Now I having the same problem on the new machine. I have cuda 10.2 and pytorch 1.6 which also use cuda 10.2. Also i wonder why it want libcudart.so.10.0 while it should be 10.2. And i wonder why it work on colab.
Whole traceback
File "/home/ubuntu/anaconda3/lib/python3.7/site-packages/torch/nn/modules/module.py", line 722, in _call_impl
result = self.forward(*input, **kwargs)
File "/home/ubuntu/anaconda3/lib/python3.7/site-packages/sru/sru_functional.py", line 613, in forward
h, c = rnn(prevx, c0[i], mask_pad=mask_pad)

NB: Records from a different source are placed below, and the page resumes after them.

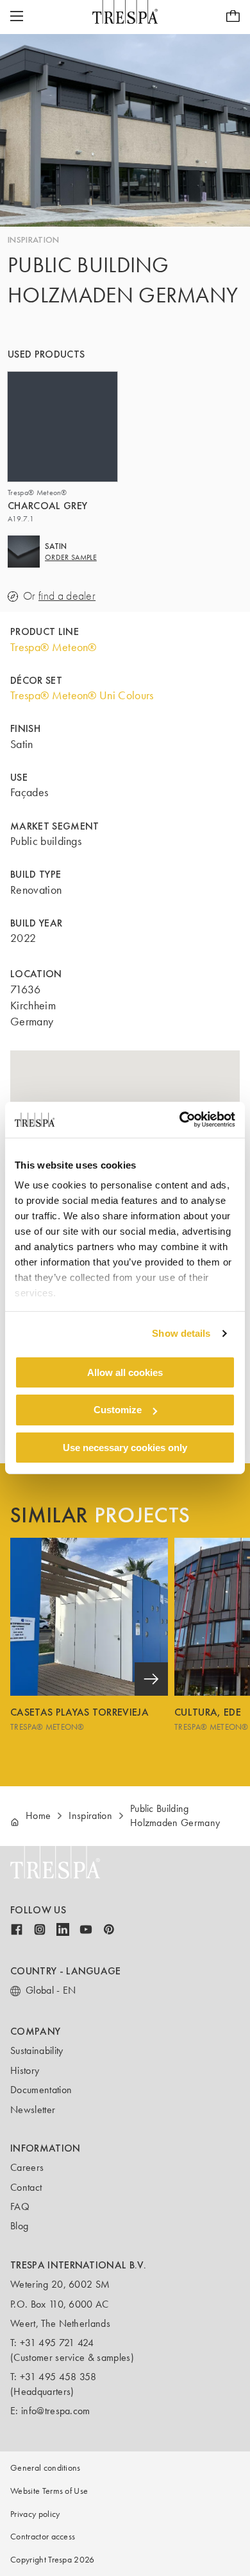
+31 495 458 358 (58, 2377)
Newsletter (32, 2109)
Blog (19, 2226)
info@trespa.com (55, 2411)
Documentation (41, 2090)
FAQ (19, 2206)
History (24, 2070)
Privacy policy (35, 2514)
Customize (118, 1409)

File "/home/ubuntu/anaconda3/lib/python3.7/site-packages/torch/nn/modules/module.py", line 722, in _call_impl
result = self.forward(*input, **kwargs)
File "/home/ubuntu/anaconda3/lib/python3.7/site-packages/sru/sru_functional.py", line 409, in forward
SRU_Compute = _lazy_load_cuda_kernel() if input.is_cuda else SRU_Compute_CPU
File "/home/ubuntu/anaconda3/lib/python3.7/site-packages/sru/sru_functional.py", line 35, in _lazy_load_cuda_kernel
from .cuda_functional import SRU_Compute_GPU
File "/home/ubuntu/anaconda3/lib/python3.7/site-packages/sru/cuda_functional.py", line 14, in <module>
verbose=False
File "/home/ubuntu/anaconda3/lib/python3.7/site-packages/torch/utils/cpp_extension.py", line 974, in load
keep_intermediates=keep_intermediates)
File "/home/ubuntu/anaconda3/lib/python3.7/site-packages/torch/utils/cpp_extension.py", line 1190, in _jit_compile
return _import_module_from_library(name, build_directory, is_python_module)
File "/home/ubuntu/anaconda3/lib/python3.7/site-packages/torch/utils/cpp_extension.py", line 1538, in _import_module_from_library
return imp.load_module(module_name, file, path, description)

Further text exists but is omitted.